Она второй раз в жизни видела крысу, первый раз — остов ее, почти истлевший, на деревенском дворе, вторую — сейчас, придя работать в этот театр.
И вдруг ей показалось, что он лукаво взглянул в ее сторону, скользнул взглядом.
Она выпрямилась, приготовилась ответить, но он стоял, как и раньше, вполоборота, продолжая слушать музыку.
«Лысеет, — подумала она. — Приноровился странным образом зачесывать волосы, скрывает».
И это собственное бестактное наблюдение настолько ее позабавило, что она позволила себе улыбнуться.
Тут кто-то шепнул ей сзади:
— Алиса, не будьте такой важной, вам не идет.
Она быстро вскинула голову, чтобы обернуться и взглянуть, кто осмелился, но Таиров неожиданно спросил:
— Вас что-то развеселило в музыке, Алиса Георгиевна?
— Нет, просто подумала о своем, — сказала она, удивляясь, что он заметил. — У вас на репетициях запрещено думать о своем?
Ей показалось, что она ведет себя вызывающе, да еще этот, шепчущий сзади… но Таиров, выждав немного, сделал еще одну пометку в блокнотике и ответил:
— Нет, почему же, музыка здесь именно для того, чтобы у вас возникали собственные мысли.
Так она и не успела разглядеть, кто шепнул ей сзади. Может, там и не было никого?
Музыка отзвучала, музыканты по привычке не присутствовать при беседах режиссера с артистами задвигались, расшумелись, вставая, попытались устроить перерыв, но Таиров остановил их:
— Нет, господа музыканты, если уж вместе, так вместе, вы тоже послушайте.
И стал говорить о мимодраме, то есть о том, что они здесь затевали.
У нее был уже немалый опыт движенческих спектаклей, правда, маленьких, в основном по капустникам Художественного театра, и она это занятие любила, она любила подчинять себе собственное тело и к чему-то подобному готовилась, придя на эту репетицию, но, прислушавшись, поняла, что он предлагает что-то другое, причем легко находит слова, чтобы сделать для нее это другое понятным.

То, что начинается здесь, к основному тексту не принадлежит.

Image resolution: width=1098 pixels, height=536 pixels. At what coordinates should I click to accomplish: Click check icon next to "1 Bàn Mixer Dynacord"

— Жест должен быть не мелким, иллюстративным, не подменяющим слова, как у глухонемых, — говорил он. — Тем более не символическим, условным, как в пантомиме. Он вообще не подменяет собой слово, а рождается в тот момент, когда слово уже ничего не способно выразить. Он возникает из тишины, наполненной страстями, в нее же уходит. Этой попытке выразить, чем полна душа в этой тишине, и будет служить жест. Но вы не одиноки, с вами музыка. Мелодия будет возвращать к внутренней теме, ритм — организовывать жест.
— И все-таки это что, балет? — не выдержал и перебил его какой-то долговязый в первом ряду. — Мы должны протанцевать свои роли?
Он, не глядя на долговязого, сказал:
— У нас будет время, не стоит торопиться. Это не балет, вы не балетные артисты, я не хореограф, и, хотя балет я очень люблю, к помощи хореографа в этом спектакле мы вообще прибегать не станем. Движение, жест найдем сами. Балет — это сумма знаков, уже знакомых танцовщикам, каждое чувство выражается в определенной форме, мы же должны найти форму реальной, глубокой, возникшей в крайней ситуации эмоции, очень земной, очень человеческой эмоции, но раскрытой нами до конца.
«Ах, Айседора Дункан, — подумала Коонен. — Ну, я-то как-нибудь сумею, а вот что будут делать остальные?»